*Exercise details:*
Rewrite the lines from the one containing "You are a computer-use" through the last line, changing "header" to "tab" and keeping everything else the same. Give only those lines.
* begin Dataset *
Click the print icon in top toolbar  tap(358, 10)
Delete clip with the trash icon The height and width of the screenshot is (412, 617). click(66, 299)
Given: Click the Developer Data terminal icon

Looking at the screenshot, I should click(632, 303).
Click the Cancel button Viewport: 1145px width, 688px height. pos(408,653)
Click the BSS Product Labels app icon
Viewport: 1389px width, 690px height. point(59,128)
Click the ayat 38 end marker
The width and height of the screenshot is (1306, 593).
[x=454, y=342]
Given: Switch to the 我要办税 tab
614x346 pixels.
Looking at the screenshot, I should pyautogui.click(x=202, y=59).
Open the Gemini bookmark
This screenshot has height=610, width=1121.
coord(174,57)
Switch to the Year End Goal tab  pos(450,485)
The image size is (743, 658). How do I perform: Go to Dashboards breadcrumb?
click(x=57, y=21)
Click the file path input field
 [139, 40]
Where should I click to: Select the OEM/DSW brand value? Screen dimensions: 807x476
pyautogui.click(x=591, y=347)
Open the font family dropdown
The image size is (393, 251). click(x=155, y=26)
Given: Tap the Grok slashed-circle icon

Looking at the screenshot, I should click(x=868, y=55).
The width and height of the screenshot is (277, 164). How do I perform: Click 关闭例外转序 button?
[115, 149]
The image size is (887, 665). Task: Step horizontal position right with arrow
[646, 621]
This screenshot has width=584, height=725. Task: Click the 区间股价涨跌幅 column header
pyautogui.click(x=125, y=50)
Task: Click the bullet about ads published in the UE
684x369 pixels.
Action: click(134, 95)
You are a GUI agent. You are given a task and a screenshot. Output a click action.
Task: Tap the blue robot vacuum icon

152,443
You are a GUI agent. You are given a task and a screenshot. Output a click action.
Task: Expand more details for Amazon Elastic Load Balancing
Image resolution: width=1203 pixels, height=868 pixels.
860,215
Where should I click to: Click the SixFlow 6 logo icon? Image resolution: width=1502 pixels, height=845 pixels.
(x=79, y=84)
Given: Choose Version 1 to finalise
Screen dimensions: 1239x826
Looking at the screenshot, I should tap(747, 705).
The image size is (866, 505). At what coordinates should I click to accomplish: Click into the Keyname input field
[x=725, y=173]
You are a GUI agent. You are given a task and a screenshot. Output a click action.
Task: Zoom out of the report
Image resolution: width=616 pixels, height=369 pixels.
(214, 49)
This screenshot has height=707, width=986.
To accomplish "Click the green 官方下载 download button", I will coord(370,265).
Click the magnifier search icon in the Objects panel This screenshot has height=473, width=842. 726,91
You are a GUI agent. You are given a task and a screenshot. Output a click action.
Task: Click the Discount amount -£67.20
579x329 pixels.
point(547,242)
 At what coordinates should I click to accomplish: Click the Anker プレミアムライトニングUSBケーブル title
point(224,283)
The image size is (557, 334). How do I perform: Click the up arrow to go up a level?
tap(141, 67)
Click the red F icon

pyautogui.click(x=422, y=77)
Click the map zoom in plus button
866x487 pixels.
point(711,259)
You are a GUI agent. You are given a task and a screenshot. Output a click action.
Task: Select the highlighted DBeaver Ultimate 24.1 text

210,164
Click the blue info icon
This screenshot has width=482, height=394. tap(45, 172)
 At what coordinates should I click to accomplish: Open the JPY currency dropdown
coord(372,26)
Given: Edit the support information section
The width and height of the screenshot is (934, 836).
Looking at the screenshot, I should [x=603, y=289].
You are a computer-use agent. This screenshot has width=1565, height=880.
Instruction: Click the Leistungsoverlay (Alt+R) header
* end Dataset *
*Correct answer:*
You are a computer-use agent. This screenshot has width=1565, height=880.
Instruction: Click the Leistungsoverlay (Alt+R) tab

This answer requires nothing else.